Computing and Sampling Restricted Vertex Degree Subgraphs and Hamiltonian Cycles

TL;DR

This paper introduces a polynomial-time method to analyze and transform subgraphs with fixed vertex degrees in planar and toroidal graphs, enabling efficient Hamiltonian cycle detection and sampling.

Contribution

It develops a framework for understanding Z-transformations in bipartite graphs, determines connected components of subgraph sets, and provides algorithms for Hamiltonian cycle detection and sampling.

Findings

Polynomial-time algorithm for minimal cycle partitions in grid graphs.

Determines Hamiltonicity of polyomino graphs in quadratic time.
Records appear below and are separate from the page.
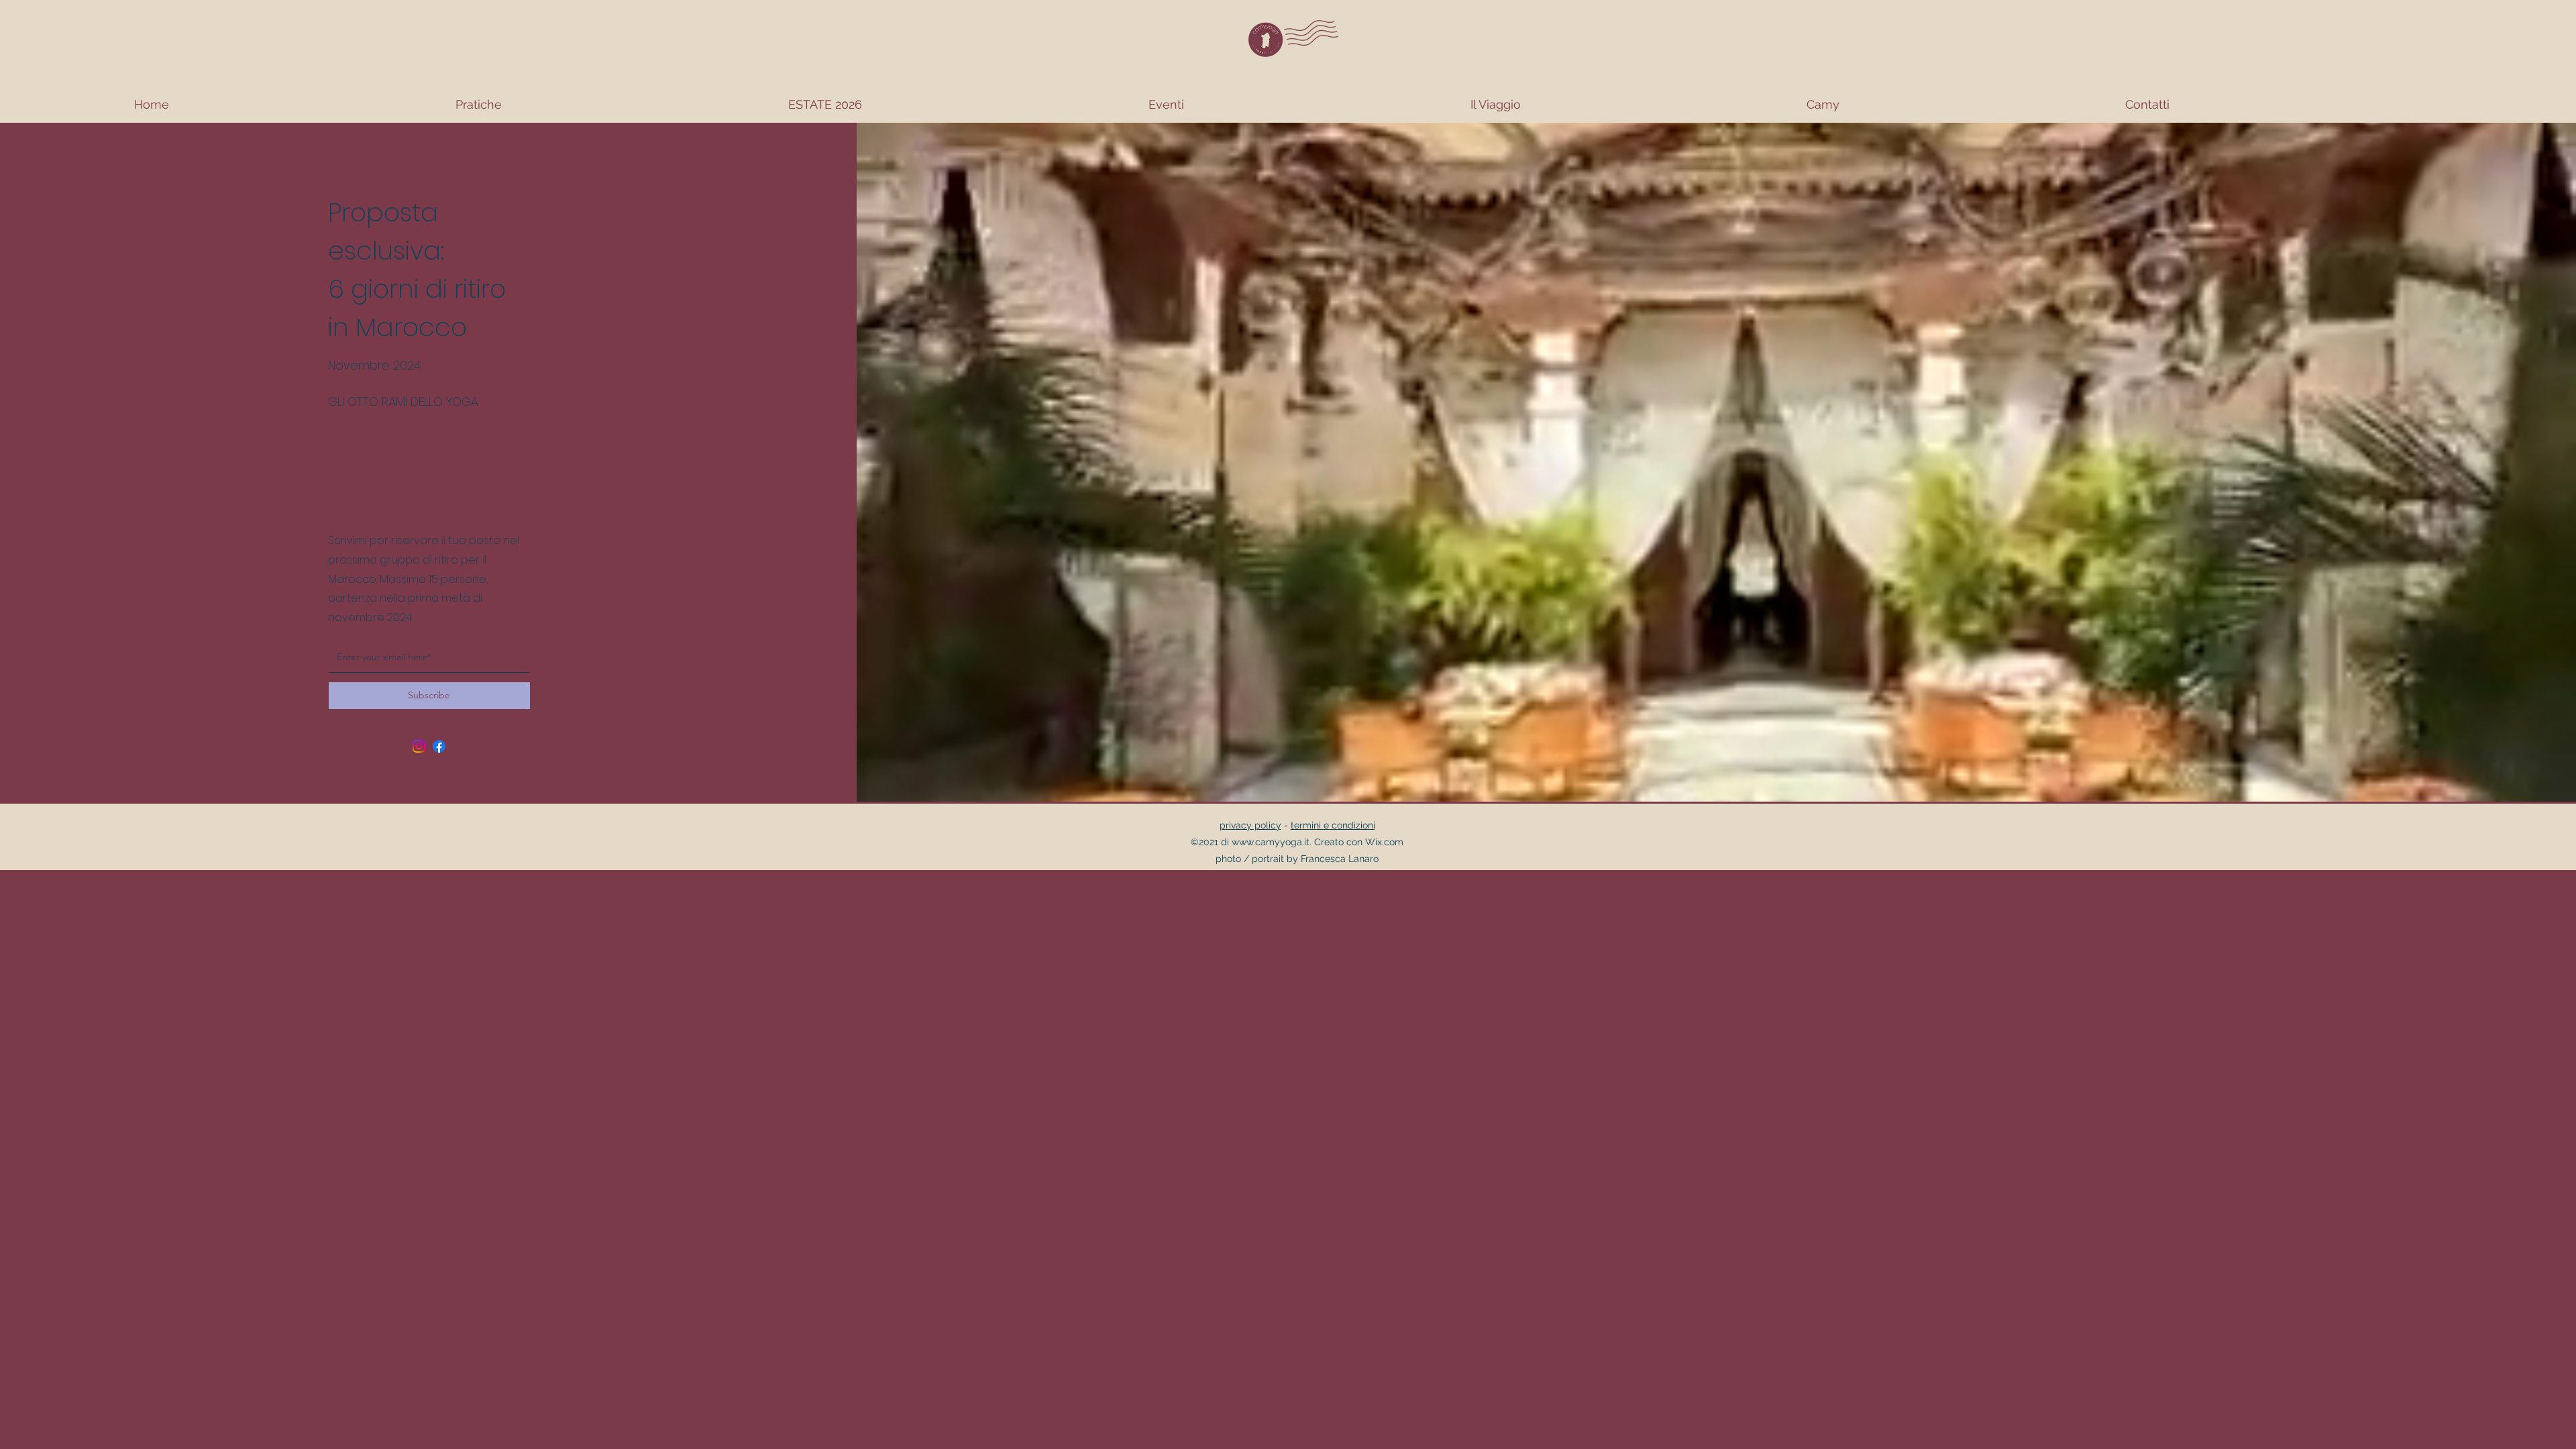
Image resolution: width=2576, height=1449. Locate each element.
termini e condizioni (1333, 825)
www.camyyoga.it (1270, 842)
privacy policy (1250, 825)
Provides Markov chains for sampling and counting Hamiltonian cycles.

Abstract

Let $G=(V,E)$ be a bipartite graph embedded in a plane (or $n$-holed torus). Two subgraphs of $G$ differ by a {\it $Z$-transformation} if their symmetric difference consists of the boundary edges of a single face---and if each subgraph contains an alternating set of the edges of that face. For a given $\phi: V \mapsto \mathbb Z^+$, $S_{\phi}$ is the set of subgraphs of $G$ in which each $v\in V$ has degree $\phi(v)$. Two elements of $S_{\phi}$ are said to be adjacent if they differ by a $Z$-transformation. We determine the connected components of $S_{\phi}$ and assign a {\it height function} to each of its elements. If $\phi$ is identically two, and $G$ is a grid graph, $S_{\phi}$ contains the partitions of the vertices of $G$ into cycles. We prove that we can always apply a series of $Z$-transformations to decrease the total number of cycles provided there is enough ``slack'' in the corresponding height function. This allows us to determine in polynomial time the minimal number of cycles into which $G$ can be partitioned provided $G$ has a limited number of non-square faces. In particular, we determine the Hamiltonicity of polyomino graphs in $O(|V|^2)$ steps. The algorithm extends to $n$-holed-torus-embedded graphs that have grid-like properties. We also provide Markov chains for sampling and approximately counting the Hamiltonian cycles of $G$.